| Période de fabrication : - | Fabricant : Chauvin Arnoux | |
| Domaines : Physique | Sous-domaines : Electricité | |
| Organisme : Manufacture Française des Pneumatiques Michelin | Ville : Clermont-Ferrand | |
| Modèle : | Matériaux : Bakélite, Bois, Métal |
Description
L’ampèremètre magnéto-électrique fabriqué par Chauvin Arnoux est constitué d’un cylindre en métal dont une extrémité est reliée à un affichage carré en plastique transparent (ici absent) aux bords métalliques et dans lequel une aiguille pointe sur des graduations en arc de cercle. Dans la partie cylindrique, un réseau de résistances (shunt) est monté en parallèle d’un cadran mobile pour le protéger des forts courants électriques.
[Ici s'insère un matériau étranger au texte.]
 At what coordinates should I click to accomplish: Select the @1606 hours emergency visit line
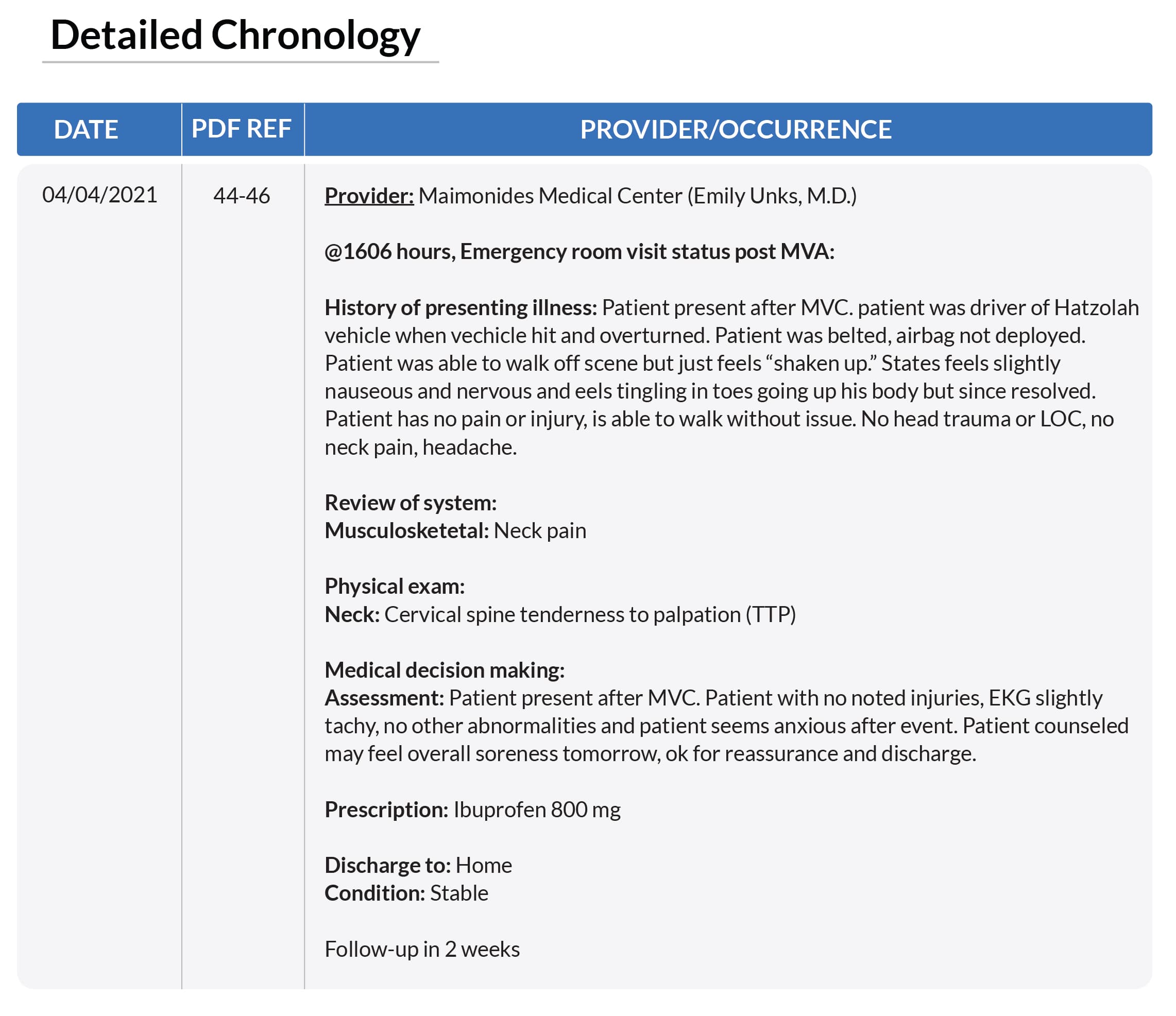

Ce cadran est constitué d’une bobine entourant un noyau de fer doux, l’ensemble est situé dans l’entrefer d’un aimant permanent. L’aiguille est solidaire de la bobine du cadre. Deux bornes de branchement sont situées à l’arrière.
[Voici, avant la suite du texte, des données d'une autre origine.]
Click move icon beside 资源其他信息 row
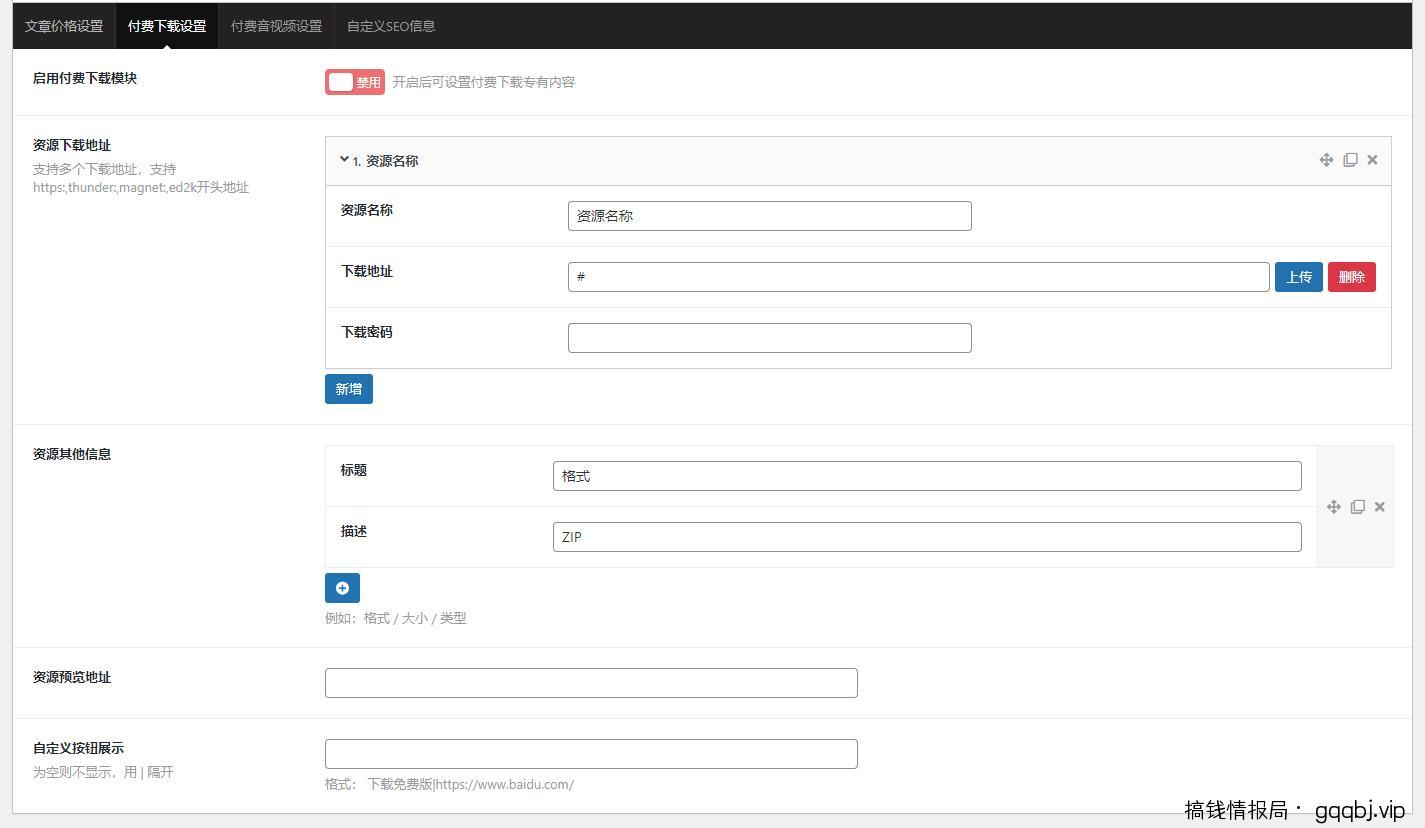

L’ampèremètre est un instrument de mesure de l’intensité électrique. Il doit pour cela être branché en série dans le circuit. Lorsqu’un courant circule dans l’ampèremètre, il parcourt la bobine, ce qui aimante le noyau de fer doux tout en confrontant le champ magnétique de l’aimant permanent. Il en résulte l’apparition d’un coupe électromagnétique s’exerçant sur les extrémités du cadre mobile. Cela le fait pivoter et un ressort spiral s’opposant à son mouvement rend celui-ci proportionnel à l’intensité du courant parcourant l’appareil. L’aiguille, solidaire du cadre, pivote du même angle. Ce modèle n’a pas de zéro central, ce qui signifie qu’il faut prêter attention au sens du branchement si l’on veut avoir un résultat.
Utilisation
L'ampèremètre a été employé à la Manufacture Française des Pneumatiques Michelin. Il devait probablement s'intégrer à une machine électrique ou à un tableau de commande.